White Paper – HR-WP-14-002 - May 1, 2014
The U.S. Postal Service is a labor-intensive organization; it spent about $47 billion on compensation and benefits in FY 2013, including about $6 billion for retirement benefits. As part of its effort to control personnel costs, the Postal Service has identified the need to create a new retirement plan for future employees.
To that end, the Postal Service requested we benchmark its retirement benefits against similar private and government programs. Benchmarking is useful here because the Postal Service is required to offer benefits that are comparable to those in the private sector. While the Postal Service’s retirement benefits are comparable in many ways to those offered in the private sector, we found that some differences exist.
For one thing, the Postal Service spends a larger percentage of its personnel costs on pensions: 12 percent of total annual compensation and benefits expenses in FY 2011 through 2013 compared with 3.7 percent in the private sector and 9.4 percent for state and local governments.

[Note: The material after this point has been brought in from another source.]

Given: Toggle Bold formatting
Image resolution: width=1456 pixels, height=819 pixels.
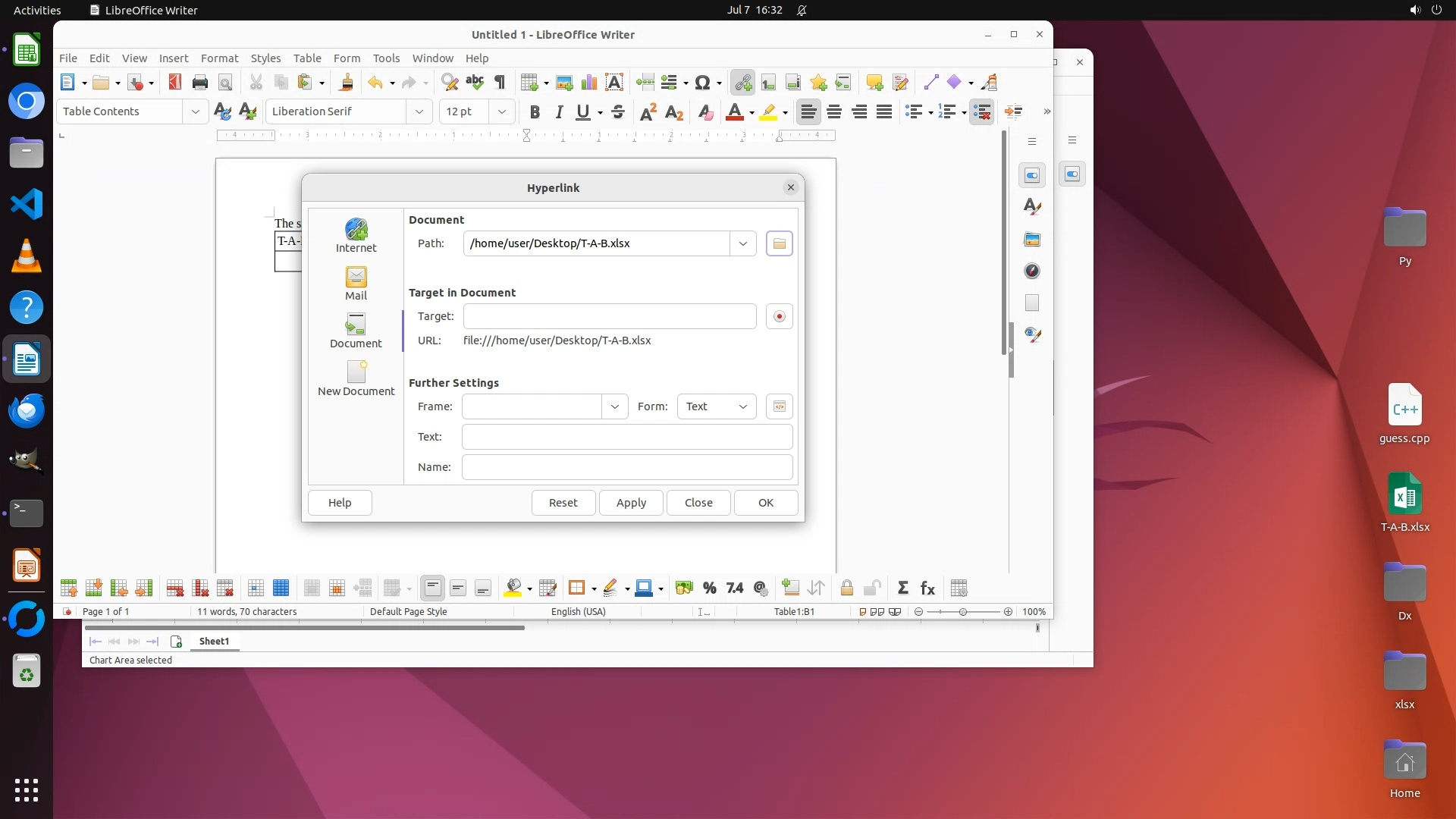Looking at the screenshot, I should [x=535, y=112].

In addition, federal employee retirement benefits, including those for postal employees, have remained largely unchanged since the Federal Employees Retirement System (FERS) was enacted in 1987. But the pressure of rising pension debt, the increasing mobility of the U.S. workforce, and other factors have led private and some state and local governments to adjust their retirement benefit programs.
The eight benchmarked organizations historically offered defined benefit pension plans that based guaranteed retirement benefits on salary and length of service. But seven of them transitioned, at least partially, to defined contribution retirement benefits plans. Through defined contribution programs such as 401 (k) plans, employees save towards their retirement and their employer can match some or all of the savings. This approach puts the employee in charge of his or her retirement and frees the employer of costly pension programs.
Our recent white paper, Postal Service Retirement Benefits Benchmarking, notes that if the Postal Service decides to change its pension program for future workers, it cannot do so unilaterally and will need congressional approval.